▸ WHAT THE EXERCISE ASKS:
Answer these questions from the letter from Cameroon:
1. What illness did Wyatt contract?
2. Approximately how many inhabitants does the village of Big Ngbandi have?
3. What is the main cash crop in the region?

▸ TEXT BLOCK:

BEGIN

>Greetings from Cameroon (Part 6)

>Hello again from Kumba, Cameroon!

We had a kink in our plans this past week, as Wyatt, my work partner, became sick with malaria. He had been battling a cough for 2 weeks before checking in to the local clinic over a week ago on Saturday. He is fine, he has been using his medicines this week, and is now nearly fully recovered.

This sickness limited what we did this past week, unfortunately. With our other partner, Mark, visiting other ETHOS students placed in Togo, it was just myself who was able to travel. We will have to reschedule our second visit to Ediki Mekoli Mbonge, as we cancelled that trip. But I was able to make a trip to the village of Big Ngbandi this Thursday through Saturday. Settled on the top of the Cameroon Range, you can see for miles from the top of the village. If the term “village” is appropriate, as it is a population of somewhere around 15,000 inhabitants.

The trip brought home to me the importance of farming and the transportation of goods for Cameroonians. Nearly every family farms in this region, and the main cash crop is cocoa. Selling at 1,500 franks per kilogram (roughly $3 per kilo), this product drives the economy from what I can tell. There is much work that can be done on a cocoa farm, from spraying the farm with pesticides, harvesting, and the constant process of drying the cocoa before selling.

However, it is nearly impossible for farmers to sell directly to producers, as the cocoa is passed through several hands. The cocoa is passed from the farmer to the helix truck driver, to Kumba, to the port city of Douala, and then to producers in Europe and/or the United States. With so many hands buying and selling the cocoa, the farmers see very little of the cocoa profits, and the price for cocoa is marked up repeatedly.

END

▸ DATA EXCERPT:
BEGIN

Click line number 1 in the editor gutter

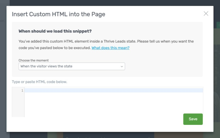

END

▸ SOLUTION:
1. Malaria
2. Approximately 15,000
3. Cocoa